British Prime Minister Boris Johnson gestures as he speaks during a press conference on the third and final day of the G7 summit in Biarritz, on August 26, 2019.
AP Photo/Markus Schreiber
- Boris Johnson on Sunday said a Putin victory in Ukraine would be “absolutely catastrophic.”
- On CNN, he said that sending aid to Ukraine was “a price worth paying for democracy and freedom.”
- Johnson is engaging with other leaders, including President Biden, at the G7 summit in Germany.
British Prime Minister Boris Johnson on Sunday said that allowing Russian President Vladimir Putin to succeed in his invasion of Ukraine would be “absolutely catastrophic.”
Johnson made the remarks while appearing on CNN’s “State of the Union,” only hours after Russia launched more missile attacks in Kyiv.
The British leader told anchor Jake Tapper that Western nations needed to maintain their resolve in assisting Ukraine in their efforts to stave off further advances by Russian military forces, even with oil prices remaining elevated across much of the world, including the US.
“I would just say to people in the United States that this is something that America historically does and has to do, and that is to step up for peace and freedom and democracy,” he said. “And if we let Putin get away with it, and just annex, conquer sizable parts of a free, independent, sovereign country, which is what he is poised to do … then the consequences for the world are absolutely catastrophic.”
Johnson and other Group of Seven (G7) world leaders arrived in Germany’s Bavarian Alps this weekend and are set to continue mapping out their approach to handling Russia’s aggression.
US President Joe Biden on Sunday announced that the G7 would bar gold imports from Russia in order to cut off another revenue stream that could be used to continue funding their invasion, according to The Washington Post.
However, as energy costs rise globally, G7 leaders are also contending with their resolve in maintaining sanctions against Russia — especially as consumers and workers have grown increasingly frustrated by higher costs compared to a year ago.
Johnson has been a staunch ally to Ukrainian President Volodymyr Zelenskyy during the conflict, even visiting Kyiv twice to meet with the leader.
The British prime minister cautioned that allowing Russia to succeed in its mission would create more challenges in the future.
“You can see the consequences, the lessons that will be drawn,” he told CNN. “That is what is ultimately disastrous, not just for democracy and for the independence of countries, but for economic stability.”
Johnson emphasized that funding for Ukraine from Western nations, including billions in US aid, was “a price worth paying for democracy and freedom.”
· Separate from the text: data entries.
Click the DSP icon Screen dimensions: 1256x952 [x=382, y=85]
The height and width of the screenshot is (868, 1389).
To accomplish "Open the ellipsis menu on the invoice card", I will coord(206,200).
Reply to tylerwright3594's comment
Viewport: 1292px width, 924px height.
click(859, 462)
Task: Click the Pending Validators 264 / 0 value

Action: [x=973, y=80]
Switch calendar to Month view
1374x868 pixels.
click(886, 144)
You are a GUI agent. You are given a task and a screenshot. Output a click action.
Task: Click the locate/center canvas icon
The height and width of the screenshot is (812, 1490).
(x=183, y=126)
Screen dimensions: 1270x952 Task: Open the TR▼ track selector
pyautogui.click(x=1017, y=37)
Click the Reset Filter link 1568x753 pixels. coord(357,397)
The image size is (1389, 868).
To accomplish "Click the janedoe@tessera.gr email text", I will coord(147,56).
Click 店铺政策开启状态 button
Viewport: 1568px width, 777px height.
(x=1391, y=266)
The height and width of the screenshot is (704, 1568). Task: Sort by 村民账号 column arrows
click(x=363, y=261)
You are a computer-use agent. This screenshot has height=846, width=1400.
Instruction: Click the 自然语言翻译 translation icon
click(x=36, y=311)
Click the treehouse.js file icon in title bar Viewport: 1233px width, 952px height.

He also said that the crackdown on political opposition in Russia has allowed Putin to pursue his ambitions unchecked.
“Do you really think that Vladimir Putin would have launched an invasion of another sovereign country if he’d had people to listen to, properly arguing, if he’d had a committee of backbenchers?” he asked.
And Johnson opined that he didn’t feel as though American democracy was in peril, despite the political turmoil caused by the Capitol riot on January 6, 2021.
“I think that reports of the death of democracy in the United States are grossly, grossly exaggerated,” he told Tapper. “America is a shining city on a hill for me, and it will continue to be so.”